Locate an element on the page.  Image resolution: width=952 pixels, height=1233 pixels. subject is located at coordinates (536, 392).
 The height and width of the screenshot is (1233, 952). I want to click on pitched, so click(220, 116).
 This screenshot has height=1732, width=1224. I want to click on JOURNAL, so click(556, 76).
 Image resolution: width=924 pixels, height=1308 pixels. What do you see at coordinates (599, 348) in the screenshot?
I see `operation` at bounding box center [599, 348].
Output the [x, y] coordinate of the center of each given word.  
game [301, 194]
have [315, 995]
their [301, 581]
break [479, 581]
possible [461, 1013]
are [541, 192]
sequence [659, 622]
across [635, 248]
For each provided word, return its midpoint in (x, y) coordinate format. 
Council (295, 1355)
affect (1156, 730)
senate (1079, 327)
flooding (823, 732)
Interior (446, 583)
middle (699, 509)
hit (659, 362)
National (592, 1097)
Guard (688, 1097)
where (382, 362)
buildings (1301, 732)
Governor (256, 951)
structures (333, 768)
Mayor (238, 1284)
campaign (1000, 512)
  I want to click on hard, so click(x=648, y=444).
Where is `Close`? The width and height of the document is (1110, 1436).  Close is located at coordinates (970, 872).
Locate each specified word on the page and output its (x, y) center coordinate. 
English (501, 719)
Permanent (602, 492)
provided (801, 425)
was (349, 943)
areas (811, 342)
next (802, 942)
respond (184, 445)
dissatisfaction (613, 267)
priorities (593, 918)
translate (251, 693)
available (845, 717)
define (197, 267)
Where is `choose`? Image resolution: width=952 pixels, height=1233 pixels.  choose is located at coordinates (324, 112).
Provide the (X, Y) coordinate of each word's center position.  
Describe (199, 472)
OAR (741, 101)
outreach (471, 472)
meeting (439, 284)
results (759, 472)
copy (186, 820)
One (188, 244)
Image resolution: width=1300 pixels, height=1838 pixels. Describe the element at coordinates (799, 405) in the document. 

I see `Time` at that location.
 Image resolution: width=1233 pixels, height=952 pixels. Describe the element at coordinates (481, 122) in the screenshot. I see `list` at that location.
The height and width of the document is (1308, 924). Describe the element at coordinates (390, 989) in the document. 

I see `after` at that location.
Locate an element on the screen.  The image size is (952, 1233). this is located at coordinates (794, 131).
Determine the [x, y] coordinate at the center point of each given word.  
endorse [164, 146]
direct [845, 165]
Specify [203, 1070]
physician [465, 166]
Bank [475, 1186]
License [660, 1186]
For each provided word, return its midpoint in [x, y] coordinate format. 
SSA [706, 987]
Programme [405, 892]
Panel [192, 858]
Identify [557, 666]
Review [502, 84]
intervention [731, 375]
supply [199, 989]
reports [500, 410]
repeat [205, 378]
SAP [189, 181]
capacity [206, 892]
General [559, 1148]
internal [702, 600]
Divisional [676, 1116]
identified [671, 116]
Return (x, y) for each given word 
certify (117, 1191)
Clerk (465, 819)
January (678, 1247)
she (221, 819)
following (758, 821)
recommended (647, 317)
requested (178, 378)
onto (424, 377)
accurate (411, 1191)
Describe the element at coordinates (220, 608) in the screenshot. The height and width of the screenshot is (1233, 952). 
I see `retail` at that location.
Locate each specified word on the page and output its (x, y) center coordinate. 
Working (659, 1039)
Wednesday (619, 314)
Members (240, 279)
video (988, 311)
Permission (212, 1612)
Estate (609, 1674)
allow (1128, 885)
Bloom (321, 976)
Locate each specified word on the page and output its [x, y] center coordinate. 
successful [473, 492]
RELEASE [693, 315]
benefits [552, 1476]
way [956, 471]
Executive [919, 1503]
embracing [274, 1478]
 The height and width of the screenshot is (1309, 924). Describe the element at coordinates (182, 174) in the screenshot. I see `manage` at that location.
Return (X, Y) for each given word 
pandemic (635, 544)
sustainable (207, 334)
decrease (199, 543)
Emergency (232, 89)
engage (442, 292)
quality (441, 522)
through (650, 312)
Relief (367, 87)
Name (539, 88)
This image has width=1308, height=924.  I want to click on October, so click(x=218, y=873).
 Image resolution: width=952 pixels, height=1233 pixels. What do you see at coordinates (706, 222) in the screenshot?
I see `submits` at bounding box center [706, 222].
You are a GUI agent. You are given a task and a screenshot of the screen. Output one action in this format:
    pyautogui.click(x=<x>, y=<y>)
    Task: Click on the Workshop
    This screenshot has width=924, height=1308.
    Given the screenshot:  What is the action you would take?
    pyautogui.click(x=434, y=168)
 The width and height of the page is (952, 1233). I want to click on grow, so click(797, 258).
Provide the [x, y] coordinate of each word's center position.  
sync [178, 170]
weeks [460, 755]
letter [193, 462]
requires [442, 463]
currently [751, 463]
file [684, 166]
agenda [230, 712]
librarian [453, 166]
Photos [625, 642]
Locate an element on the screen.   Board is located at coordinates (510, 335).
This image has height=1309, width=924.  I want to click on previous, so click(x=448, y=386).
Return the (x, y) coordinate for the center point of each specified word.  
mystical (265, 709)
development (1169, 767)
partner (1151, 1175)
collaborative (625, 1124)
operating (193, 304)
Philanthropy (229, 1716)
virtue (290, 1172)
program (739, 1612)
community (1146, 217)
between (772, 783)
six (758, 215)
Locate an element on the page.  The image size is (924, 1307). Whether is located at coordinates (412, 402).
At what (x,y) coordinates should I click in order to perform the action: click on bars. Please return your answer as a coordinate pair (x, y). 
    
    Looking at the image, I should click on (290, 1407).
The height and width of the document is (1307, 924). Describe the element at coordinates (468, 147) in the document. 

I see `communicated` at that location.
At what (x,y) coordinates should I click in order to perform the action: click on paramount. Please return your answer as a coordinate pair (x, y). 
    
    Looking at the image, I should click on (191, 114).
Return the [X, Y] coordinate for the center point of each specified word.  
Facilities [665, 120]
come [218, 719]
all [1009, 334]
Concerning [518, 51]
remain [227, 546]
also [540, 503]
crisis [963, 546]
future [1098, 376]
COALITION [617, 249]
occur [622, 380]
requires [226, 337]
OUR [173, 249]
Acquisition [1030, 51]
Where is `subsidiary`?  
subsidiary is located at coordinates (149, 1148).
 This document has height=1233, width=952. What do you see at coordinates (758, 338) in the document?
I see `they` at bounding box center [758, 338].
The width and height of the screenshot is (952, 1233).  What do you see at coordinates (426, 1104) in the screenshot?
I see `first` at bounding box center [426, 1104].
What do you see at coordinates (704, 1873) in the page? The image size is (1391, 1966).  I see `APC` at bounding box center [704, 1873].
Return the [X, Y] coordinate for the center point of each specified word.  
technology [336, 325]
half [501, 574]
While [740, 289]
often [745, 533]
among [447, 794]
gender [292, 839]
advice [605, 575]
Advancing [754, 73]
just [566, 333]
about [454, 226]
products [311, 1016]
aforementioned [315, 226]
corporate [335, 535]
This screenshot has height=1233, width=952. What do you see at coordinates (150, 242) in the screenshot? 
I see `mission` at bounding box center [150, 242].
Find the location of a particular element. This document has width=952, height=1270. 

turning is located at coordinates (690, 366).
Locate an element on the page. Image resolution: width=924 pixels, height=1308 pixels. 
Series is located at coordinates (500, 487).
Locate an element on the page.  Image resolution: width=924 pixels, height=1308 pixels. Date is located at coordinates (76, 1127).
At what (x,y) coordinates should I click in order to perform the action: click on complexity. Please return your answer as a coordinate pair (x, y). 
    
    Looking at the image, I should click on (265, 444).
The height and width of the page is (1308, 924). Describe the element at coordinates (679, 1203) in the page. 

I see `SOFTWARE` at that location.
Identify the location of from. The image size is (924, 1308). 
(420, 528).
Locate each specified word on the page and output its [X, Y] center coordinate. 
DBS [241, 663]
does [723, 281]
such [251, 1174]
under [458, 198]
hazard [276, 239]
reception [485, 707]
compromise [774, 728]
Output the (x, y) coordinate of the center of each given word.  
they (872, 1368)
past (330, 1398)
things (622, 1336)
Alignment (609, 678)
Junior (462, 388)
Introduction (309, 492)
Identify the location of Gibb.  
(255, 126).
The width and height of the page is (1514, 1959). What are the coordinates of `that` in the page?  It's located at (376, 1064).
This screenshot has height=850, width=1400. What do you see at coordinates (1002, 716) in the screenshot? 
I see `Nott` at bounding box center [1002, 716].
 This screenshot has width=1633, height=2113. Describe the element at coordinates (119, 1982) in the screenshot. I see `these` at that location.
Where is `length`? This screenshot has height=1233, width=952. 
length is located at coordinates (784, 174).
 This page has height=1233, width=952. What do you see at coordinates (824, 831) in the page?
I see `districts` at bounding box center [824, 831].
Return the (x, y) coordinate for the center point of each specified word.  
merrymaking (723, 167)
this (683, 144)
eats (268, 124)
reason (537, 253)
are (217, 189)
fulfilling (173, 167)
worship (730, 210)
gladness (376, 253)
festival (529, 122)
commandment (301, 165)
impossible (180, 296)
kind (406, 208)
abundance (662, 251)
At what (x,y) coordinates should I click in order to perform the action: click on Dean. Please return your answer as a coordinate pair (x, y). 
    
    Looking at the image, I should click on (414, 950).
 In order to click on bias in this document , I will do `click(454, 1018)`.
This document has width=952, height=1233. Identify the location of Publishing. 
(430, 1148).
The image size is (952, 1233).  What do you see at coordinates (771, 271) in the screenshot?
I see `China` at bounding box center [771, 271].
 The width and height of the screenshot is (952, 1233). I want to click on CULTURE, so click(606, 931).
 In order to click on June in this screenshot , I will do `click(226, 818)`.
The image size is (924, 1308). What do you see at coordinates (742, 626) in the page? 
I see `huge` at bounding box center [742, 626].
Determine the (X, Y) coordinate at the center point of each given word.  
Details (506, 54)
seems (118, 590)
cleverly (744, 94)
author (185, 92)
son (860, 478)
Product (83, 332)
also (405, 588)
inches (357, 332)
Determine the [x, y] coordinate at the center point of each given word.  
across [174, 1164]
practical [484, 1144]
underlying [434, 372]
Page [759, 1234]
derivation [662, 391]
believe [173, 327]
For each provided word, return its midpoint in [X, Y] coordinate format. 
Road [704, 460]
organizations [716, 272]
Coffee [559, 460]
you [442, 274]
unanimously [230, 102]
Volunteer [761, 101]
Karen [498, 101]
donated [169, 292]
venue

## [TASK PROMPT]
Copy the rows above verbatim, starting with the line that contains "I want to click on hard, so" and going on through the line that contains "copy (186, 820)", both ends included.

## [WRITTEN SOLUTION]
  I want to click on hard, so click(x=648, y=444).
Where is `Close`? The width and height of the document is (1110, 1436).  Close is located at coordinates (970, 872).
Locate each specified word on the page and output its (x, y) center coordinate. 
English (501, 719)
Permanent (602, 492)
provided (801, 425)
was (349, 943)
areas (811, 342)
next (802, 942)
respond (184, 445)
dissatisfaction (613, 267)
priorities (593, 918)
translate (251, 693)
available (845, 717)
define (197, 267)
Where is `choose`? Image resolution: width=952 pixels, height=1233 pixels.  choose is located at coordinates (324, 112).
Provide the (X, Y) coordinate of each word's center position.  
Describe (199, 472)
OAR (741, 101)
outreach (471, 472)
meeting (439, 284)
results (759, 472)
copy (186, 820)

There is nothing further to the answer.